I later learned there had been a film adaptation done and since the novel seemed impossible to film and also has a premise that only seems eclipsed in absurdity by a Chuck Palahniuk novel, it felt like it deserved a place in “I Can’t Believe I Just Watched This!”

At the start of the movie we meet a young man who is about to undergo sex reassignment surgery. The young man is named Myron Breckinridge (Rex Reed) and we jump forward to California where Myra Breckinridge (Raquel Welch) has come to take a job at an acting academy owned by Myron’s Uncle Buck (John Huston). Myra, as it turns out, used to be Myron and is hell-bent on destroying the very idea of masculinity and ensuring female dominance. She befriends student Mary Ann Pringle (Farrah Fawcett) and sets out to destroy the hyper-masculine student, Rusty Godowski (Roger Herren). Meanwhile, there is an agent and recording artist named Leticia Van Allen (Mae West), whom Myra tries to get to represent Rusty.

The biggest problem with transferring “Myra Breckinridge” from a novel to a film is it loses all of the nuance of Vidal’s novel. What works as a very effective satire of gender and sexual norms at the time comes across as an exploitative film with an edge of transphobia due to Myra being a crazed misandrist who uses sexual violence to emasculate a man. Although this isn’t too far from the premise of the novel, a lot of the message of the book ends up being muddled because of how this film is made. However, Vidal’s intended irony of the incredibly gorgeous feminine woman being transgender would potentially come off as transphobic no matter how you would make the film today.

It’s worth noting at the time he wrote the novel and this movie was made transgender women were likely viewed as horribly cartoonish women who had masculine features and feminine features. There weren’t prominent transgender women like Laura Jane Grace, Candis Cayne and Laverne Cox to shatter the preconceived notions of what transgender women are. Still, a lot of the things Vidal does in the book could in a critique today be viewed as poor satire, but in the context of the target of his satire the novel arguably works. (It’s worth noting the novel was published pre-Stonewall and although LGBT people existed prior to Stonewall, that was the spark that ignited the LGBT rights movement and after that awareness of LGBT people arose.)

If you push aside how Vidal’s razor-sharp writing is not well transferred to the film and came to this with no knowledge of the book, it would still be a terrible film because it feels like three different films were being made at once. The Van Allen subplot, which works out well in the novel, feels tacked on and West does not feel like she’s in the same movie as the rest of the actors. You could honestly cut out the character of Leticia Van Allen and maybe have a better film. But it wouldn’t be that much better largely because of director Michael Sarne constantly using archival clips from old films throughout the movie. Although this sometimes works for a comedic effect, it mostly serves as a distraction from what is going on during the course of the movie. Did we really need a clip of George Sanders applauding in “All About Eve” while Myra is raping someone using a strap-on dildo? No.

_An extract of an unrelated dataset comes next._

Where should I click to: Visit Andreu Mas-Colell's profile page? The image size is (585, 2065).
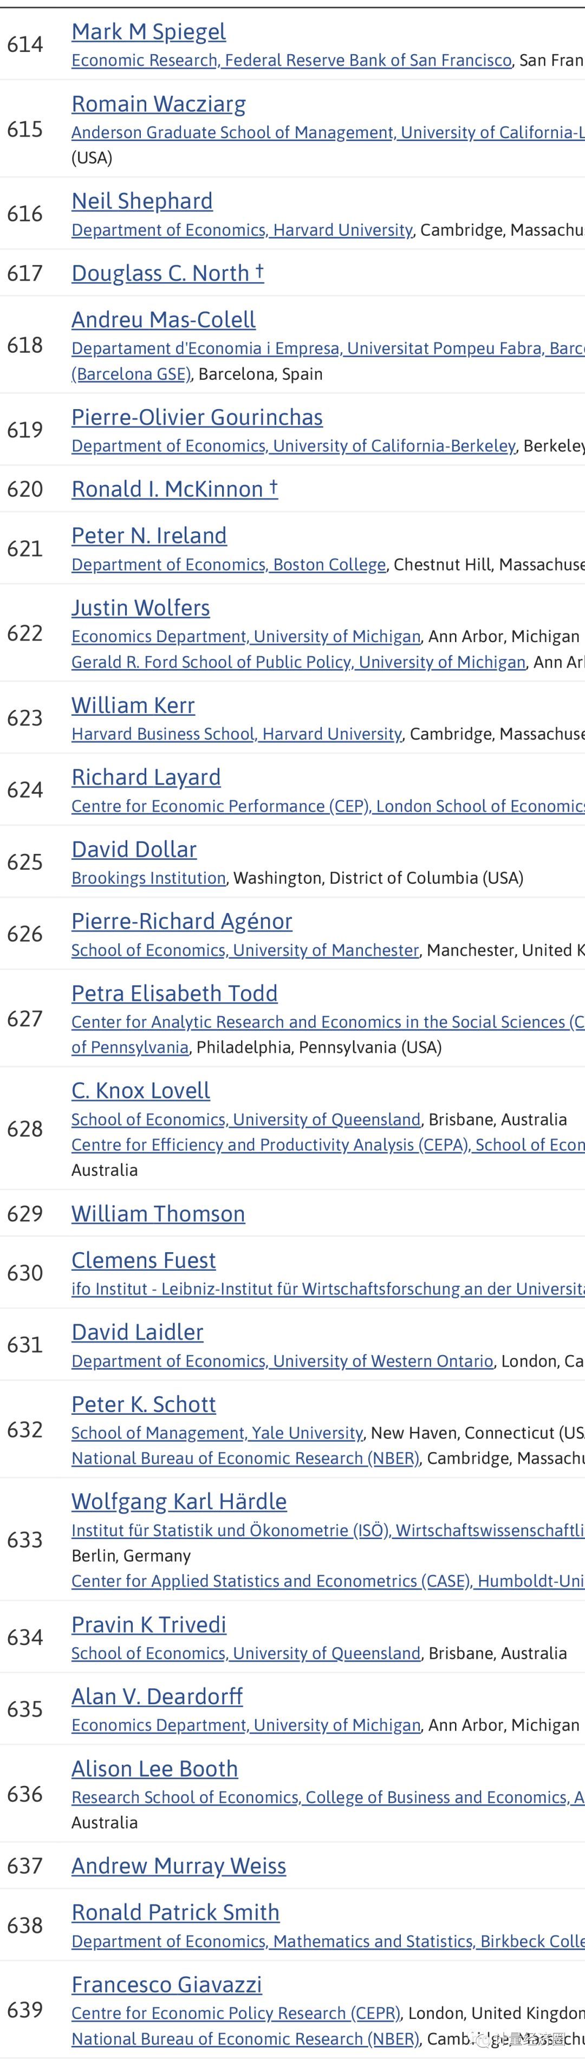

There’s also muddled scenes like one where Myra gives Myron a blowjob, which is either the world’s weirdest fantasy, or just a scene that seemed like a good idea to Sarne at the time–he wrote the screenplay–and doesn’t work well on the screen. The ending also lacks the impact of Vidal’s novel, but really anything in the movie lacks the impact of Vidal’s novel.

What is possibly the weirdest cast assembled in Hollywood history gives the most inconsistent overall performance. Fawcett and Reed give very lovely and natural feeling performances, while Herren and Huston feel performances where it feels like Sarne yelled, “ACT MASCULINE” and then pointed a camera at them. Welch gives what is a delightfully campy performance, but it would only work if everyone around her were being equally campy. Meanwhile, I have no idea what is going on with Mae West’s performance.

Finally, I would really like to watch a movie for “I Can’t Believe I Just Watched This!” where there is no sexual assault. All three films in this series have featured sexual assault or attempted sexual assault and I’m a little tired of seeing it in these movies. If it pops up in whatever the next movie is, I might just skip watching it.

Verdict: Skip the movie, read the book, unless you enjoy watching confusing trainwrecks.